◆ Work required
Task for the records below: repeat the line containing "The width and" and every line after it, exactly and with nothing else, but leave out the pictures.

◆ Dataset
····················

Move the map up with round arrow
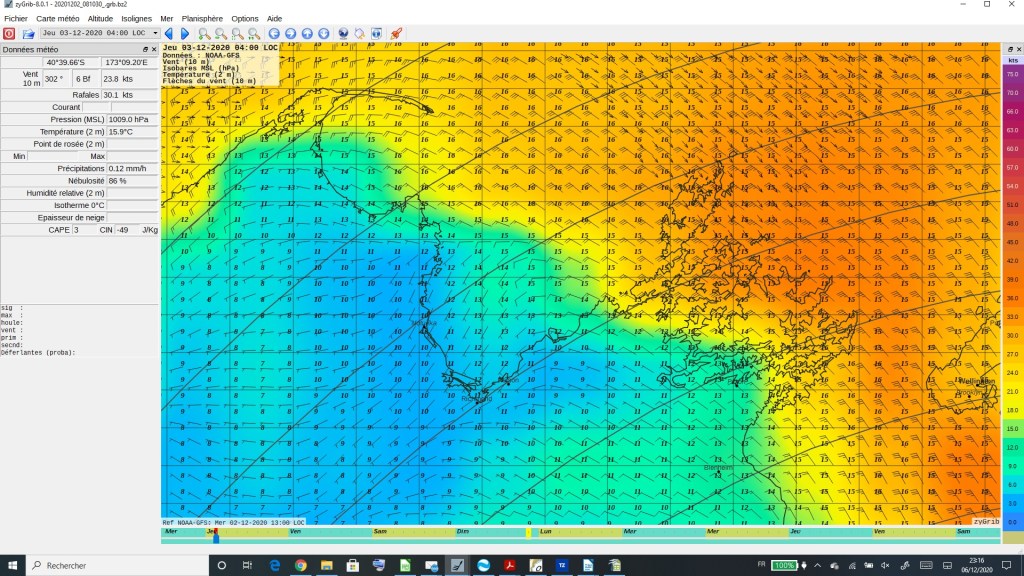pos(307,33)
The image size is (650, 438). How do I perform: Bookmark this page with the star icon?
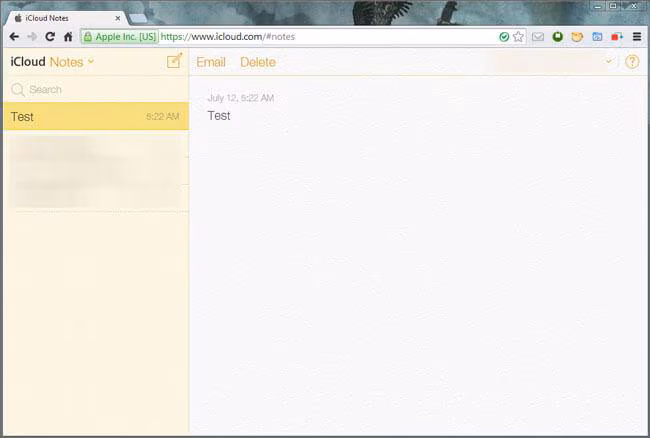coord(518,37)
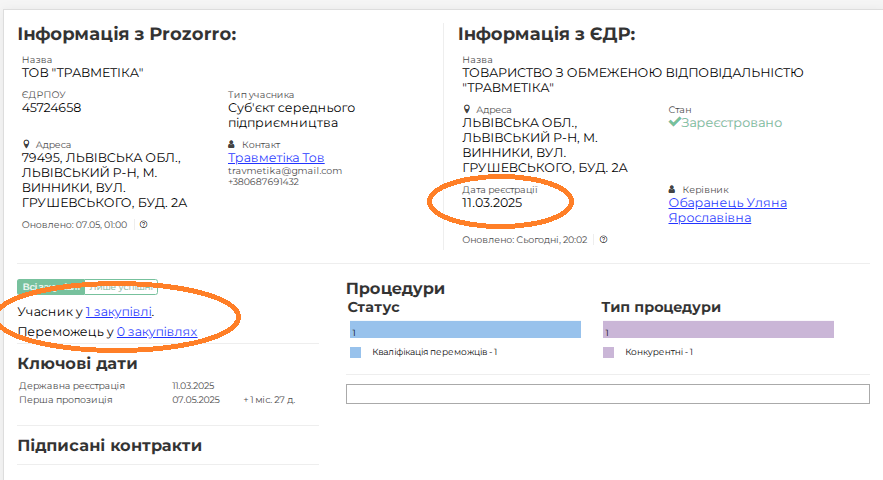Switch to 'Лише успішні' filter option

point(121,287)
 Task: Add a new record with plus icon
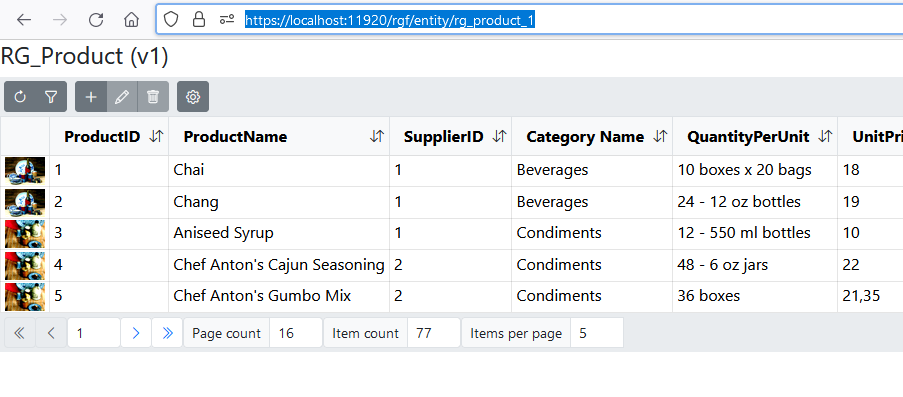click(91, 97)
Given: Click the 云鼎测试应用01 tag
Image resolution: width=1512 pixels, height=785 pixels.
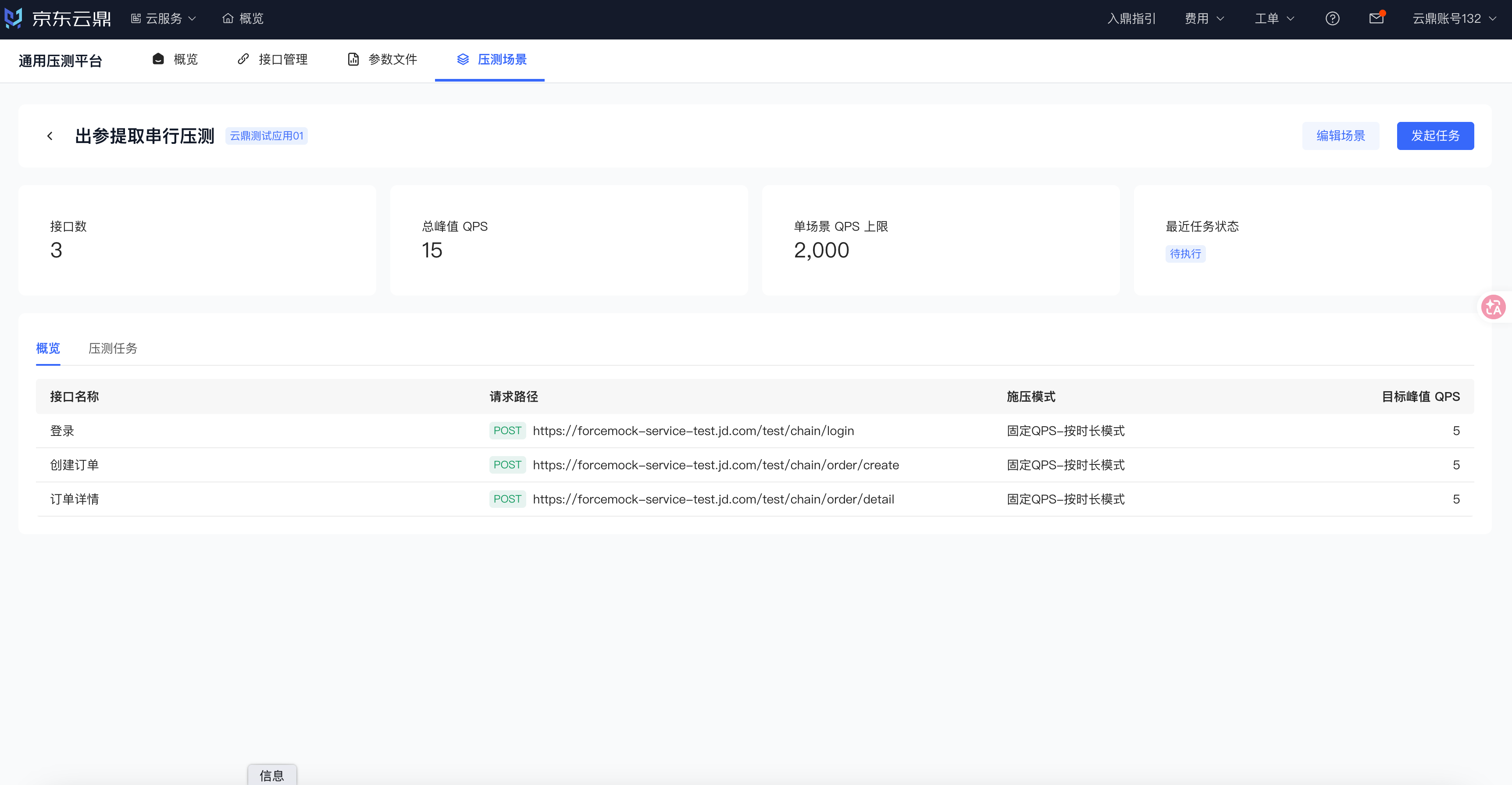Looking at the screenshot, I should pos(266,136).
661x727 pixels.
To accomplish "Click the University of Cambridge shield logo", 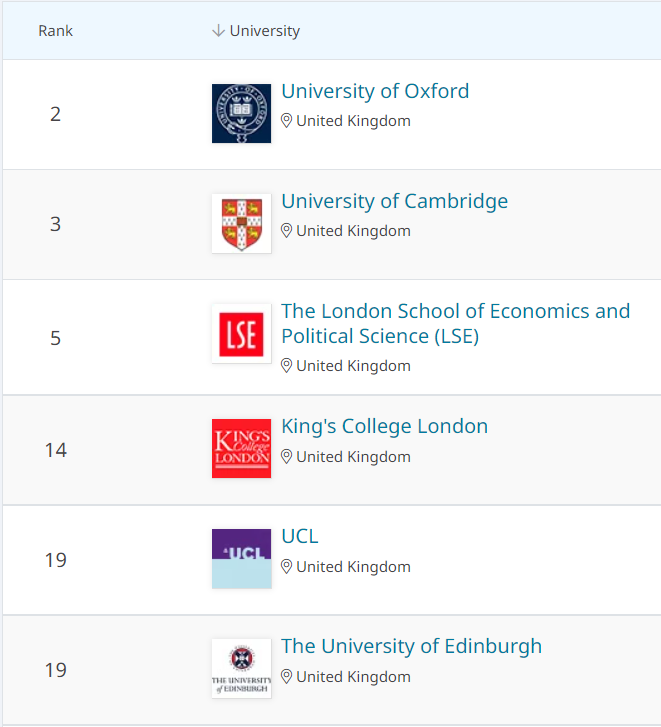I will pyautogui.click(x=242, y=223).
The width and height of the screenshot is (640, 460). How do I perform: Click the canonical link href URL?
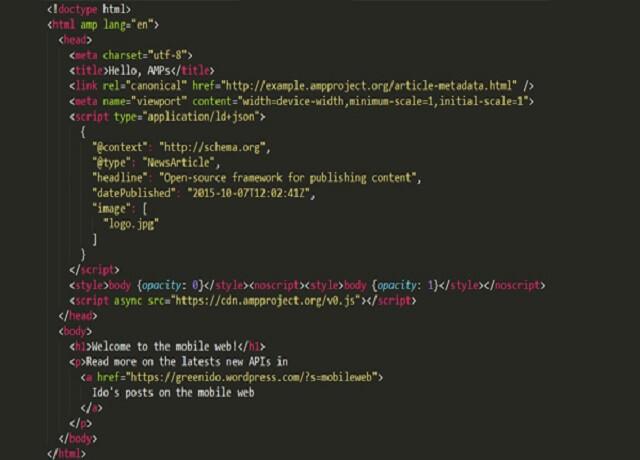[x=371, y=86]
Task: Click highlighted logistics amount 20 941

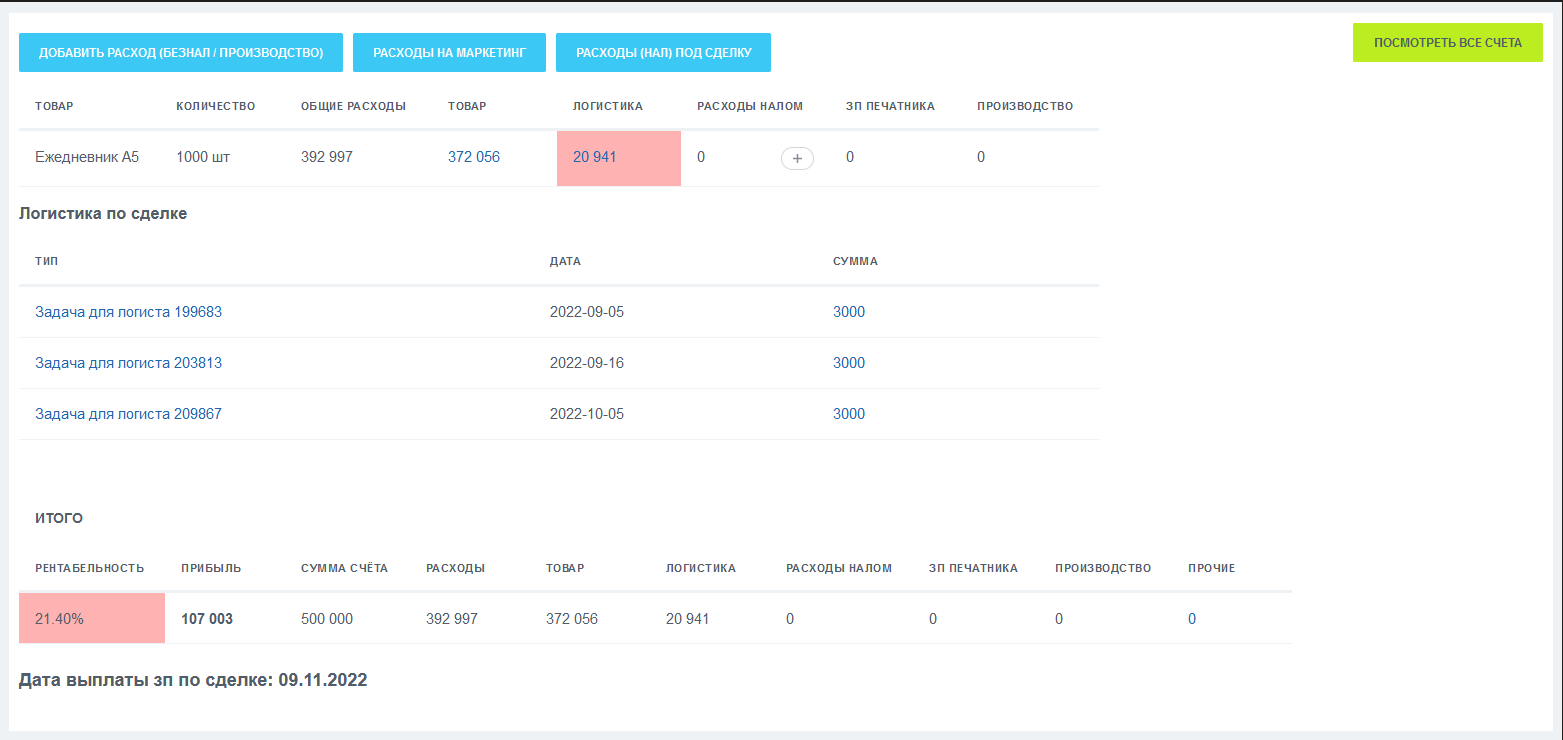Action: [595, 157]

····················

◆ Solution to this problem
The width and height of the screenshot is (640, 460). How do I perform: Click the canonical link href URL?
[x=371, y=86]
Task: Click highlighted logistics amount 20 941

Action: [595, 157]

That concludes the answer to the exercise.